HGC or chorionic gonadotropin is a hormone produced during pregnancy. But it has been used to support weight loss as part of the HGC diet protocol.
HGC and weight loss
The use of hCG is a supplement to British endocrinologist A.T.W. Simeons’ultra-low-calorie weight-loss diet.
While studying pregnant Indian women on a calorie-deficient diet, and "fat boys" with pituitary problems, Simeons discovered that both lost fat instead of lean [muscle] tissue. He thought that, in the case of pregnant women, the HGC must be controlling the hypothalamus to do this in order to protect the developing fetus by promoting mobilization and consumption of abnormal and adipose deposits.
During his practice at the Salvador Mundi International Hospital in Rome, Italy, Simeons recommended daily low-dose HCG injections (125 mg) along with a customized ultra-low-calorie (500 cal/day, high-protein, and low-carbohydrate/fat) diet loss of adipose tissue without loss of lean tissue. He claimed that HCG could suppress appetite, burn stored fat, and even redistribute fat from the hips, thighs, and waist. However, he had no clinical evidence to back up these claims.
What studies show
There have been studies in the past which looked at HGCs weight loss abilities. However, the results were not very promising. One study even claimed that "… that there is no scientific evidence that hCG is effective in the treatment of obesity; it does not bring about weight-loss of fat-redistribution, nor does it reduce hunger or induce a feeling of well-being." (see Br J Clin Pharmacol. 1995 Sep;40(3):237-43)

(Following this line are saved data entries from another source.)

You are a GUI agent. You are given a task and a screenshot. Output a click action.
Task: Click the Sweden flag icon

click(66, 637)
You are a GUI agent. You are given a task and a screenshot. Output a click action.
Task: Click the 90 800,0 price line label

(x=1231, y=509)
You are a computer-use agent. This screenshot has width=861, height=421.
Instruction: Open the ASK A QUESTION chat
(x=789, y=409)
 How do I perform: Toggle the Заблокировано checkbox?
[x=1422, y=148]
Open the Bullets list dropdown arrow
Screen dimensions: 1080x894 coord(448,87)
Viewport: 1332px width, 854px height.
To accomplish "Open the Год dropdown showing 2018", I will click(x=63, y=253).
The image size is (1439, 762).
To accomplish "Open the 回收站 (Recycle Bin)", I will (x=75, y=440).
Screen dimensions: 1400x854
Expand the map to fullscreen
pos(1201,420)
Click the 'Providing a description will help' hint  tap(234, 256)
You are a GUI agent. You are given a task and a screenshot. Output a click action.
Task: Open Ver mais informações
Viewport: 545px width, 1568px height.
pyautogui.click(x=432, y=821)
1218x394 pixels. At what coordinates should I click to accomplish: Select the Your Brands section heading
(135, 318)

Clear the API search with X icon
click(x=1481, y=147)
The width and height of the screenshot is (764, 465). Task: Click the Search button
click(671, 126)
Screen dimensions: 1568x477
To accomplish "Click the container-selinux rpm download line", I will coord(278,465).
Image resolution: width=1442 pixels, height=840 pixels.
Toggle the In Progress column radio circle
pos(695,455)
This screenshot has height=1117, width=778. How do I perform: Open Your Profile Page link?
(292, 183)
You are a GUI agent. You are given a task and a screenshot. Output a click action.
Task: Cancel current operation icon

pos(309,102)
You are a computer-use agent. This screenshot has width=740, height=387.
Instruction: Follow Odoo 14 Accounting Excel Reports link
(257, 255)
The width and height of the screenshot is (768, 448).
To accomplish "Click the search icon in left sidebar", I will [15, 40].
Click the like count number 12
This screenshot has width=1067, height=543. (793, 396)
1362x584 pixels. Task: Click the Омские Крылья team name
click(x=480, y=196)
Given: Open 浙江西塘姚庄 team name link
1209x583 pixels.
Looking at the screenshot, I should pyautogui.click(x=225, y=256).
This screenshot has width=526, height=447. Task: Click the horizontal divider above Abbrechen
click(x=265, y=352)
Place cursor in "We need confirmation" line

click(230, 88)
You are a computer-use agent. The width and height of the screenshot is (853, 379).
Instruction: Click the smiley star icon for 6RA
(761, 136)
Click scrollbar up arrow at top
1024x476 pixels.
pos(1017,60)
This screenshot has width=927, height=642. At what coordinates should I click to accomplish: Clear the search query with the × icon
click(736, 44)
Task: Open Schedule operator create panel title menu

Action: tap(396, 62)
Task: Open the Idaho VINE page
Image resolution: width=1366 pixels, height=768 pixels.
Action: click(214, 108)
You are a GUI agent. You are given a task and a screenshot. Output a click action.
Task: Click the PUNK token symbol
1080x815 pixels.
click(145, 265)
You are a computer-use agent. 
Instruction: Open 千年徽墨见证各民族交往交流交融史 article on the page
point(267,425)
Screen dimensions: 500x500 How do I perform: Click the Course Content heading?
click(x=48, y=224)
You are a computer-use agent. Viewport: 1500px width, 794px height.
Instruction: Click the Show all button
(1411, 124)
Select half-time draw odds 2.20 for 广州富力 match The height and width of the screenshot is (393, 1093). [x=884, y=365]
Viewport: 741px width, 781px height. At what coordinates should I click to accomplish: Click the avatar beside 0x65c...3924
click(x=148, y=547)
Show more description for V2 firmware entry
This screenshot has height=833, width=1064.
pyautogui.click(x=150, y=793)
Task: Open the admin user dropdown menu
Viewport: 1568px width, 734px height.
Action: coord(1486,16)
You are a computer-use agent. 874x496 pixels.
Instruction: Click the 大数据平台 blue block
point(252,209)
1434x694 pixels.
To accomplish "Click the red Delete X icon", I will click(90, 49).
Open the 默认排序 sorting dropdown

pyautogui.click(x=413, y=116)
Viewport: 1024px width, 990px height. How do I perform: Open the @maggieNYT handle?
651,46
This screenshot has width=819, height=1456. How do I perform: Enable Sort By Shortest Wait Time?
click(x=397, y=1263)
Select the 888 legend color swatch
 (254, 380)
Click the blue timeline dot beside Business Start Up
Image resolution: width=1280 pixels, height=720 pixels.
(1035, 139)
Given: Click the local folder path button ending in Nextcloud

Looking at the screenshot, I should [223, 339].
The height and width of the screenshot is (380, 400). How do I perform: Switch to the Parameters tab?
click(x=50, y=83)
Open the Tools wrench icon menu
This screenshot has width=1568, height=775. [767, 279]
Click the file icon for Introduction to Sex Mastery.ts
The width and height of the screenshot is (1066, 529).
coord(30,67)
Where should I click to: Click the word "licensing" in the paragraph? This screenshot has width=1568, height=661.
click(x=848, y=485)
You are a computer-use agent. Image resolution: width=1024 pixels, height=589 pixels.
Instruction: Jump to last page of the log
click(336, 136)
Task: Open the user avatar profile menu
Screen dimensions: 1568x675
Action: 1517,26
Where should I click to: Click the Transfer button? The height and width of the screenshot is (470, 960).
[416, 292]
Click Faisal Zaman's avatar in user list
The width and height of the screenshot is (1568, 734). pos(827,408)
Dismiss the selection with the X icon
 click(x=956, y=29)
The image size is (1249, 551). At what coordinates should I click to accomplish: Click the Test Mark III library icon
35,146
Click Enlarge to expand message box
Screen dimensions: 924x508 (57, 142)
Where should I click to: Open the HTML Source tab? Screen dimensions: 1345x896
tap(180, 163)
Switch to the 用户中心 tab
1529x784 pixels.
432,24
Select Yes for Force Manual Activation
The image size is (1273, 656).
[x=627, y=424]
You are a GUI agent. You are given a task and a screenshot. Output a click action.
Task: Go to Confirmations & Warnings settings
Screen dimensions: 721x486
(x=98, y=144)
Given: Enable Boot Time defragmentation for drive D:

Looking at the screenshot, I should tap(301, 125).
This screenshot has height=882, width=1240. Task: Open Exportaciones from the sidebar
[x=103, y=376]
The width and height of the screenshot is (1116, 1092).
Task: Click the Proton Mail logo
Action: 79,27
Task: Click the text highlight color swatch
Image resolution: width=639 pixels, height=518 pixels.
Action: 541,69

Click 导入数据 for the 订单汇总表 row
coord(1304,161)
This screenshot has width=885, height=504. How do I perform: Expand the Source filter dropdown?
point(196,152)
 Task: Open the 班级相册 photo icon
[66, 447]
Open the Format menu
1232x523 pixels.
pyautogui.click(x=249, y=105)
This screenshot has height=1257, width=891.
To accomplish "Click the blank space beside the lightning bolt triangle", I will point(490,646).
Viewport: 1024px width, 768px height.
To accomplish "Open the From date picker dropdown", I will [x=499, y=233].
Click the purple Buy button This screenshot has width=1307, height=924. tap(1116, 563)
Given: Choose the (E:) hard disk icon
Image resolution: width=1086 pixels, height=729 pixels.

In fact, HGC injections seemed to be no more effective than placebos in encouraging weight loss. When HGC was tested clinical data showed that whne you compare the results of people on a CLD or very low calorie diet [placebo group] and people on VLCD and HCG, there is no perceptible difference in weight loss and perceived hunger.
Today, HGC injections are used primarily to treat fertility problems.